▶ _The problem_:
For this exercise, transcribe all the entries exactly as given and omit the images.

▶ _Dataset extract_:
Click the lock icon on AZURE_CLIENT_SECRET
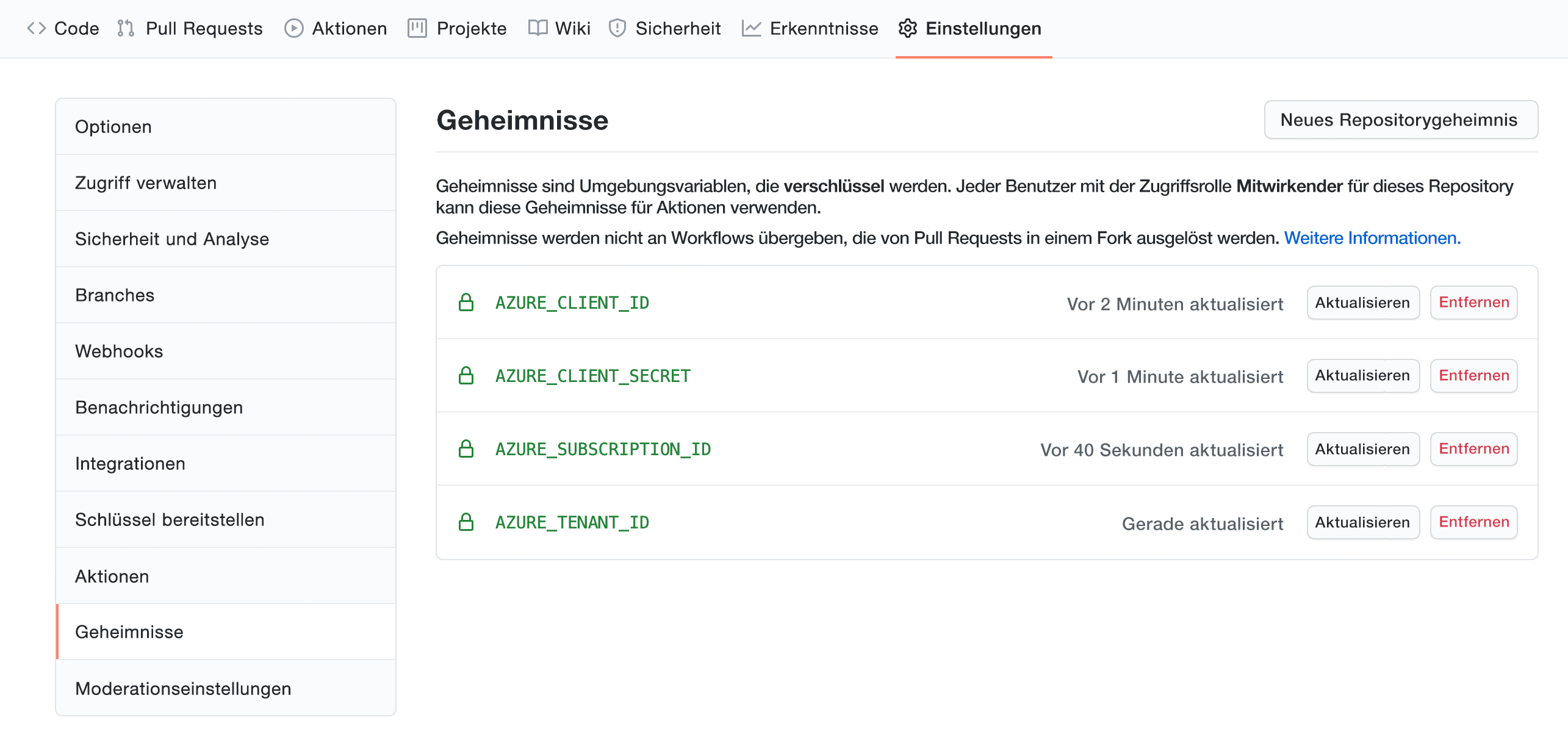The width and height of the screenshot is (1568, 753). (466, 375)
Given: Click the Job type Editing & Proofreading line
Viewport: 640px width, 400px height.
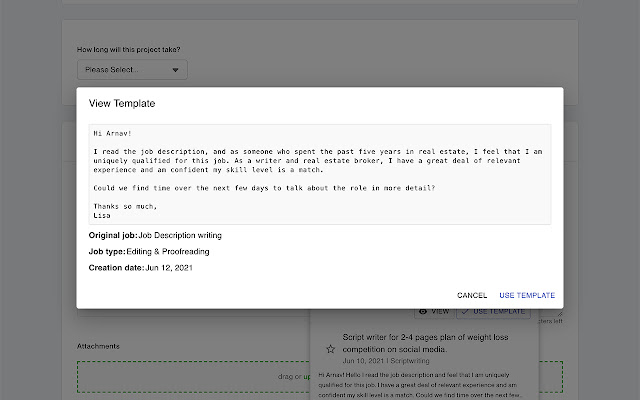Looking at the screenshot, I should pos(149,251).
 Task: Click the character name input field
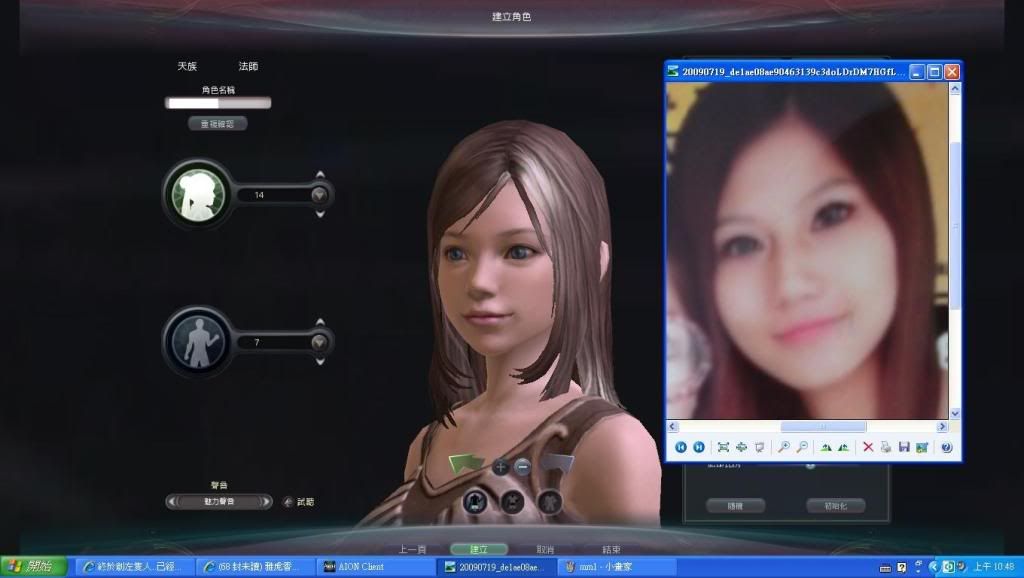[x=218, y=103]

▶ _Solution for this exercise_:
Click the lock icon on AZURE_CLIENT_SECRET
The width and height of the screenshot is (1568, 753). (466, 375)
Given: Click the Job type Editing & Proofreading line
Viewport: 640px width, 400px height.
Looking at the screenshot, I should pos(149,251).
 Task: Click the character name input field
[x=218, y=103]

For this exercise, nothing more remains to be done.